Zは身長160センチの小柄な男であった。外見は凶悪な犯罪者とは程遠かった。しかも常にほほ笑みを浮かべていたという。

Zには兄と妹がいて、離婚した妻との間には子供もいた。

しかし「人は見かけによらない」のだ。Zはおよそ10年ものあいだ強盗、強姦、殺人を繰り返していたのだ。

幼稚園で働く人のよさそうな男の凶行。これだけでも驚きである。しかしこの事件にはさらに驚くべき展開が待っていた。

冤罪事件の告白

2006年12月05日、収監されていたZは驚くべき文書を提出した。

1996年にフフホトの公衆トイレでYを殺したのは自分だと告白したのだ。

冒頭で紹介したように、この事件の犯人として、すでにFの死刑は執行されていた。だがFは冤罪で死刑に処せられていたのだ。

この告白の時点で事件現場となった公衆トイレはすでに取り壊されていた。現場を再確認することはできなかった。

しかしZの告白は克明かつ明瞭であり、裁判の引き延ばしを狙った嘘ではないことは明らかだった。

この告白によりFの裁判が再開され、無罪判決が確定した。Fの遺族には国家賠償が支払われている。

なお、事件の通報者であるFを犯人だと断定した馮局長は、後に巨額の収賄事件で検挙され、失脚した。

Fと馮局長には個人的な遺恨はなかったようだ。なぜ馮局長はFを犯人だと断定したのだろうか?

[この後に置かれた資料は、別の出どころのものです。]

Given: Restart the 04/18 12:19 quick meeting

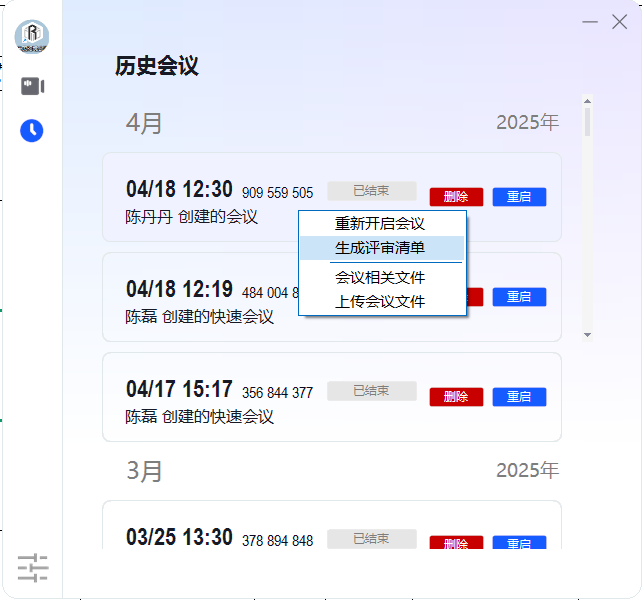Looking at the screenshot, I should [519, 297].
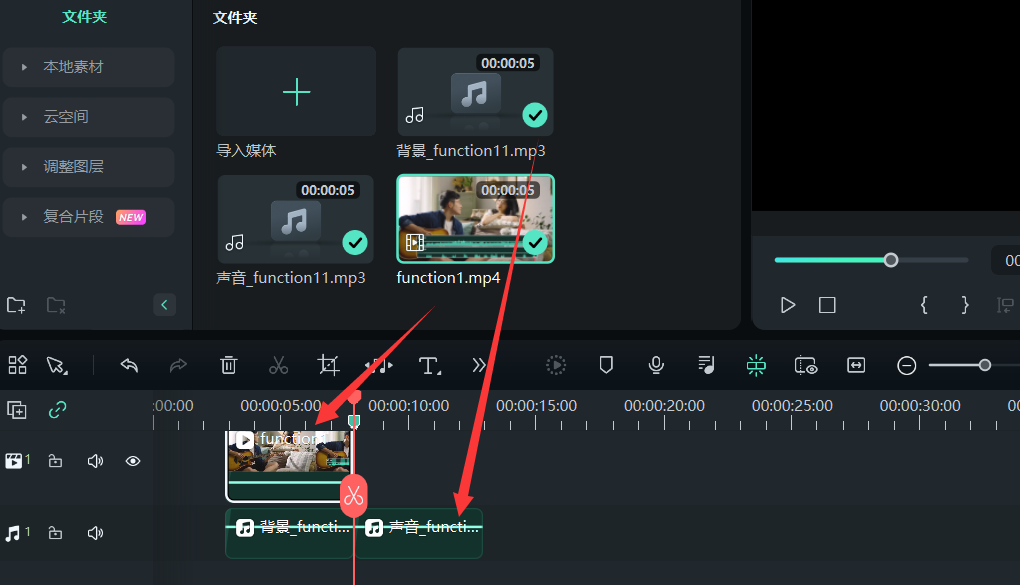Toggle the auto-link chain icon
Screen dimensions: 1020x585
58,409
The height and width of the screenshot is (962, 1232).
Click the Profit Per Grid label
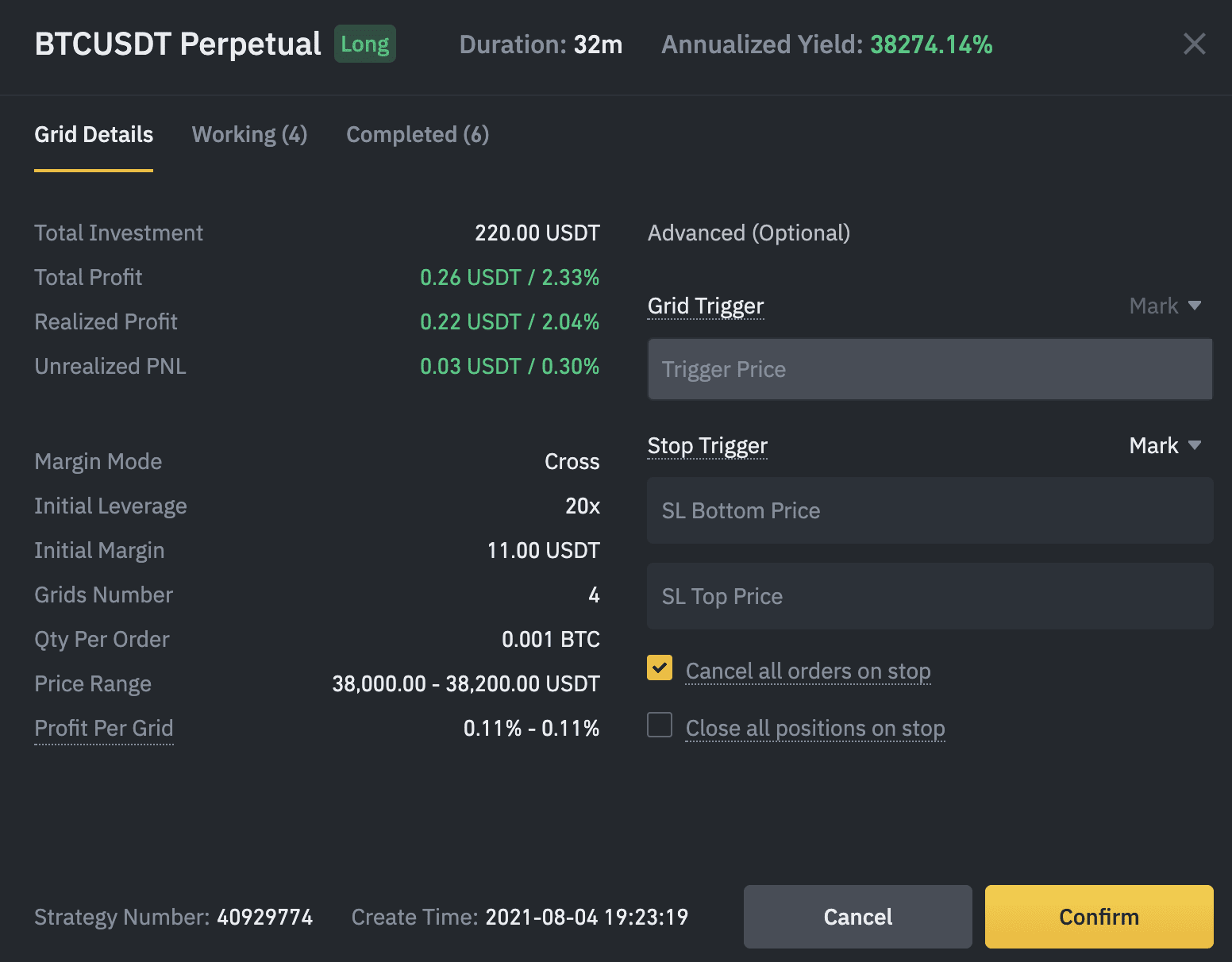104,728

恐らく事件を処理するために適当に罪を被せたのだろう。要するに一種の怠慢である。

もしも冤罪であることが暴露されなければ、Fは永久に強姦殺人犯人の汚名を被せられ、Fの遺族は強姦殺人犯人の家族として後ろ指をさされることになっていたのだ。

このようなケースは他にもあると思われる。シリアルキラーも怖いが、冤罪も同じくらいに恐ろしい。